PROBLEM: Rewrite everything from the line containing "[presentation] (103, 718)" down to the end of the records, renaming "Useful Links" to "Helpful Links" and leaving all else unchanged.

DATA EXCERPTS:
__________________________________________________

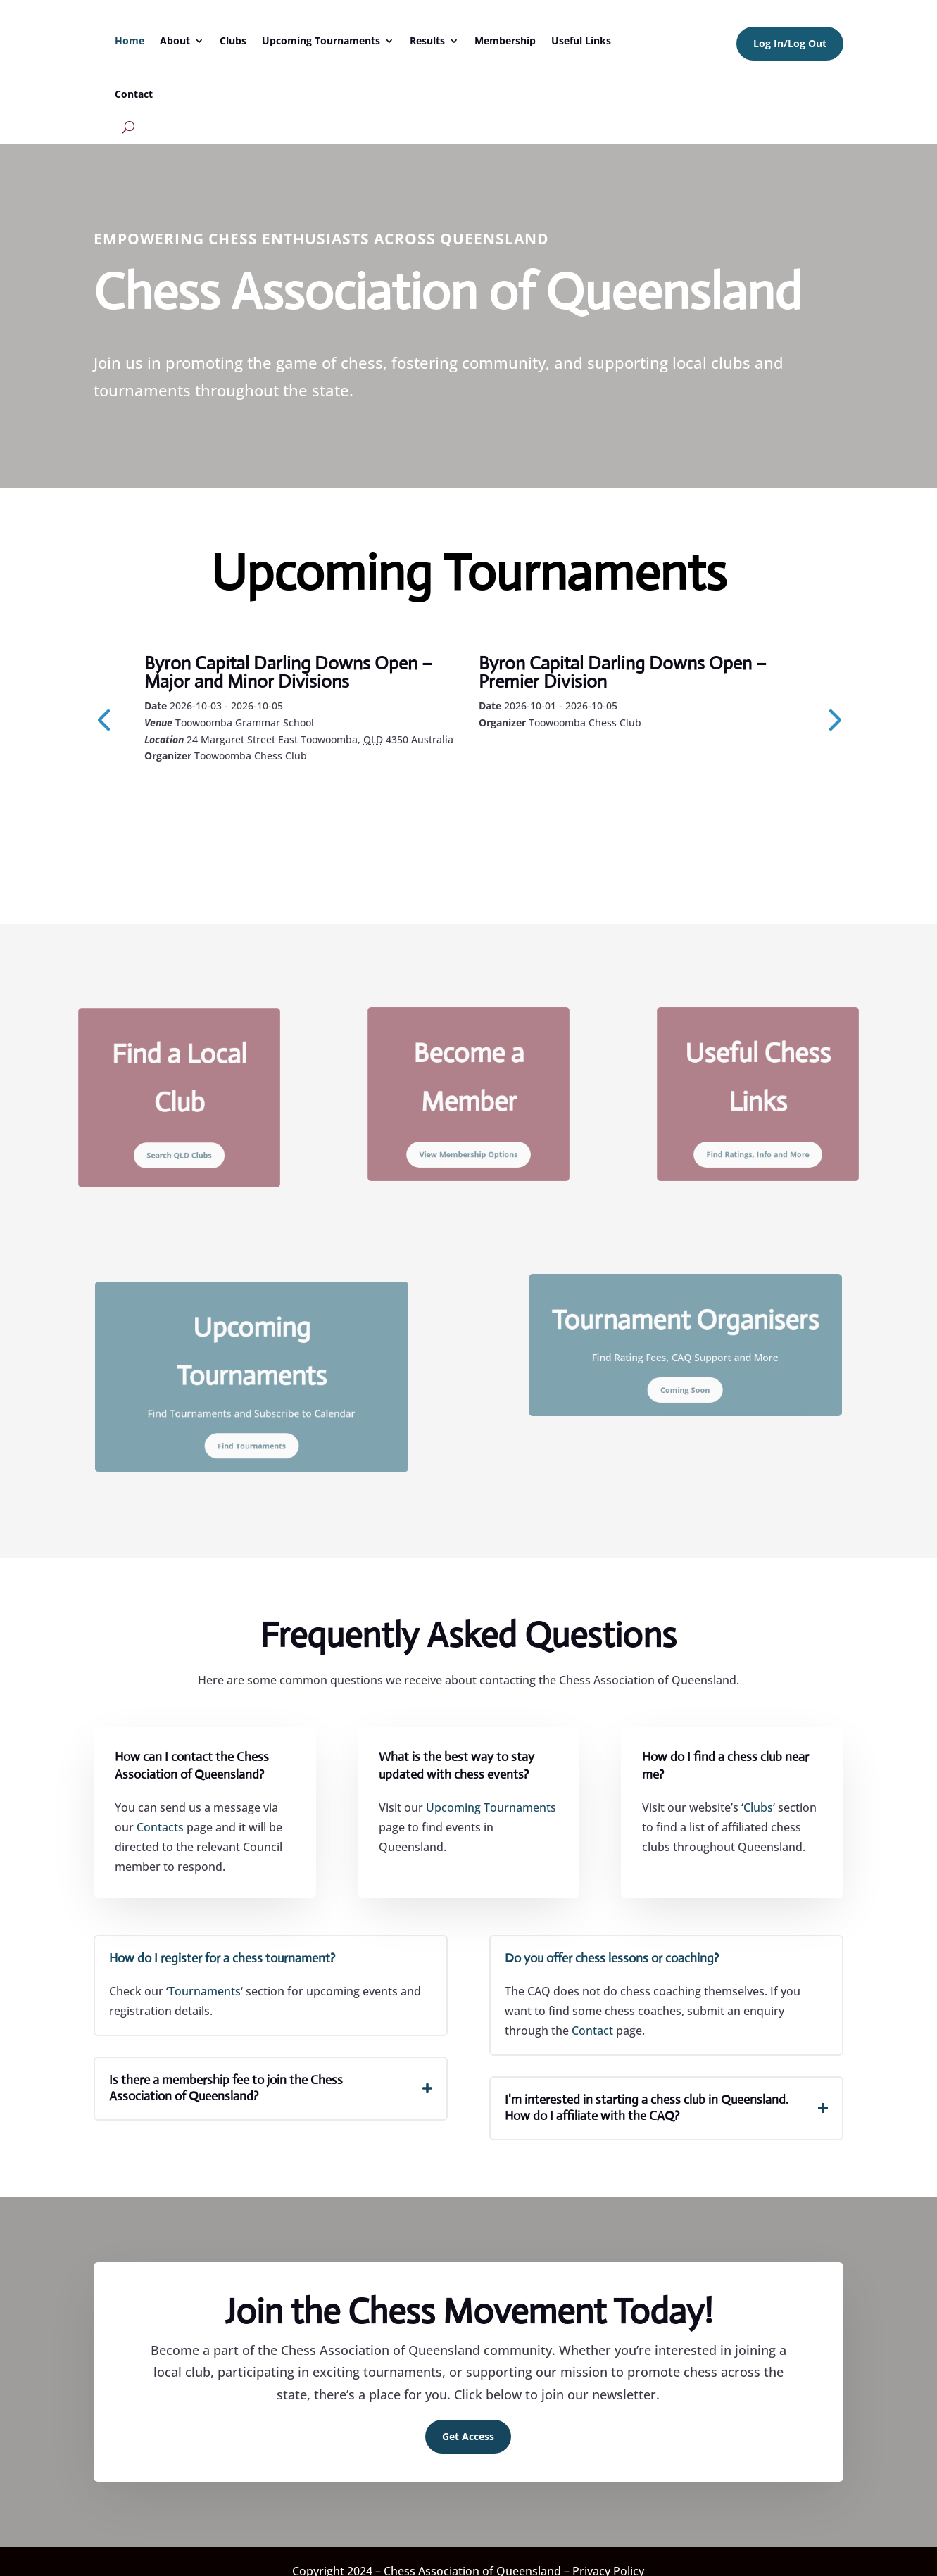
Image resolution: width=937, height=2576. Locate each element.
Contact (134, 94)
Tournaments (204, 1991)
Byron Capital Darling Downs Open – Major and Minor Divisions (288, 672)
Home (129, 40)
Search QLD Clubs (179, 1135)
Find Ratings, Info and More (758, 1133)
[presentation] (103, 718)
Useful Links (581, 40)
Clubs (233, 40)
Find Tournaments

__________________________________________________

RESPONSE TO THE EXERCISE:
[presentation] (103, 718)
Helpful Links (581, 40)
Clubs (233, 40)
Find Tournaments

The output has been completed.